Canada's Supreme Court rules for Quebec utility over energy contract

Monday, November 5, 2018

Canada's highest court has ruled that Quebec's provincial utility Hydro-Quebec cannot be required to renegotiate a long-term contract to buy power from a Labrador hydroelectric plant at below-market rates, even though the deal has yielded about 14 times more profit for Hydro-Quebec than for the Labrador generator.

At issue is the Churchill Falls hydroelectric plant on the upper Churchill River in Labrador, and a 1969 agreement between Hydro-Quebec and Churchill Falls (Labrador) Corporation Limited -- a company jointly owned by Newfoundland and Labrador Hydro and Hydro-Quebec. The Churchill Falls plant can generate 5,428 megawatts of power, and is one of the world's largest hydroelectric power stations.

According to former Premier of Newfoundland and Labrador Brian Tobin, during pre-construction negotiations, Hydro-Quebec told Churchill Falls that it would not allow the Labrador generator to "wheel" project power through the Hydro-Quebec grid, nor to build its own power line through Quebec to reach U.S. markets. As a result, under the terms of the 1969 agreement, Hydro-Quebec agreed to buy most of the project's power at the fixed price of $2.50 per megawatt-hour, to guarantee construction cost overruns, and to build transmission lines connecting the generators to markets, enabling the Labrador generator to sell power and to use debt financing to construct the plant. The original contract was set to expire in 2016, but included a renewal clause allowing Hydro-Quebec to extend the contract for an additional 25 years at a fixed price of $2 per megawatt-hour through 2041.

After the contract was signed, changes in the electricity market -- including oil price shocks in the 1970s, a decline in public confidence in nuclear power after a 1979 accident, and the U.S. Federal Energy Regulatory Commission's 1996 decision to require open access to transmission systems -- meant the contract's purchase price is now well below market prices. Because Hydro-Quebec sells electricity from the plant to third parties at market prices, Hydro-Quebec reaps substantial profits from the deal. For example, Hydro-Quebec reports that the average retail price for residential customers in St. John's, Newfoundland in 2018 is $120.30 per megawatt-hour. Canada's National Energy Board says the 2017 average wholesale prices for electricity imports were over $24 per megawatt-hour, with exports priced even higher at $38.58 per megawatt-hour -- over 19 times higher than the price Hydro-Quebec now pays Churchill Falls during the extended contract term. According to CBC, the contract has yielded about $28 billion in profits to Quebec, but just $2 billion for Newfoundland and Labrador.

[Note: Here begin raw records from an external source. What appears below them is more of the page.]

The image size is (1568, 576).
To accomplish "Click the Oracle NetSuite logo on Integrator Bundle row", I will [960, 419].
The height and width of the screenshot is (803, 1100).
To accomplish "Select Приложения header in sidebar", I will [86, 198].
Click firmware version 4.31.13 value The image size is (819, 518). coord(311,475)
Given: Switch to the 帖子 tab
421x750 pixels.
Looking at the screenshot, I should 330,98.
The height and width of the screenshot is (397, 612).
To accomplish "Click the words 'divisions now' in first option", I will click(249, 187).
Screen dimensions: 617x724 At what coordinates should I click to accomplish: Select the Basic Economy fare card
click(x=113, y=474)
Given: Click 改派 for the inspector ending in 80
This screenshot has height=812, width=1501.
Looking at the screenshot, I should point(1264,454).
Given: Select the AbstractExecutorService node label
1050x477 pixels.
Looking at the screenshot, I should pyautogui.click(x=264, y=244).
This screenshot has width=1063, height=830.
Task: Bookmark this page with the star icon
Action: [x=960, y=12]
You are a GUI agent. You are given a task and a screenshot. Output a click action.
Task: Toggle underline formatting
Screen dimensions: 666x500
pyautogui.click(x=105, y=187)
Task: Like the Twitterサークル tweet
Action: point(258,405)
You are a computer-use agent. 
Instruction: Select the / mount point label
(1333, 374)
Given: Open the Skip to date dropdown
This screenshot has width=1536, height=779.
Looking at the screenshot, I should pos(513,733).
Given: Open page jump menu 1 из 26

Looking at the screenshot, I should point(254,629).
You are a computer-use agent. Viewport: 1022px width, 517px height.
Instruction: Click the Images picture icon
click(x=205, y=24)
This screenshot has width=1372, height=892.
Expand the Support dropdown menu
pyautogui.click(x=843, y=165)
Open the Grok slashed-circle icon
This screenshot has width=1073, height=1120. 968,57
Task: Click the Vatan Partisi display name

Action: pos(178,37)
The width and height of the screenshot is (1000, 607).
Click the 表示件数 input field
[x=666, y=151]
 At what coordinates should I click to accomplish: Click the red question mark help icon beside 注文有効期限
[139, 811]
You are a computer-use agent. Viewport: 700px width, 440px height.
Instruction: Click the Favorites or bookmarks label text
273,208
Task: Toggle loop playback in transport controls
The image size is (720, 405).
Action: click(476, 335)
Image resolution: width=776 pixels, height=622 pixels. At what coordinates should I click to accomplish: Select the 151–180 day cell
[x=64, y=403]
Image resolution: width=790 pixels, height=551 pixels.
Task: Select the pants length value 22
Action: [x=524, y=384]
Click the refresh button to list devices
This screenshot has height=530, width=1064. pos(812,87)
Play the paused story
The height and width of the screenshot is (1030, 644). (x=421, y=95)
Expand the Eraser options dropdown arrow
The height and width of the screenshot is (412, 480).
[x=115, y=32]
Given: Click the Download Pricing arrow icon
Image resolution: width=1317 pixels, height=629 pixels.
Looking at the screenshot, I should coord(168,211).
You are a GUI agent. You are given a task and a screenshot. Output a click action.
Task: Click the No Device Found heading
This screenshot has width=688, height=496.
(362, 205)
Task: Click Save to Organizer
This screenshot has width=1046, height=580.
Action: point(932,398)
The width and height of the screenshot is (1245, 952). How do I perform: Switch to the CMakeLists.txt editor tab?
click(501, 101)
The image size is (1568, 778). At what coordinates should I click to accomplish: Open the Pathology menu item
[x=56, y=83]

Citing legal theories including a general duty of good faith, Nalcor Energy subsidiary Churchill Falls asked Canadian courts to order that the contract be renegotiated and the benefits be reallocated. After lower courts sided with Hydro-Quebec, the generator appealed to the Supreme Court of Canada.

On November 2, the Supreme Court of Canada rendered its judgment in the matter of Churchill Falls (Labrador) v. Hydro-Quebec. The high court found, by a 7 to 1 decision, for Hydro-Quebec, noting that the parties "bound themselves knowing full well what they were doing" and that Hydro-Quebec could insist on adhering to the contract despite the "unforeseen" increase in the power's market value.

The one dissenting judge characterized the contract as "relational" in nature, and thus said that both parties are subject to a duty of cooperation which Hydro-Quebec breached by failing to renegotiate and to more fully share the benefits of higher-than-expected market prices. He said that because "a profit imbalance of this nature and magnitude is beyond what the parties intended when they concluded the agreement", the parties had an implied obligation to cooperate in establishing a mechanism for the allocation of "extraordinary profits."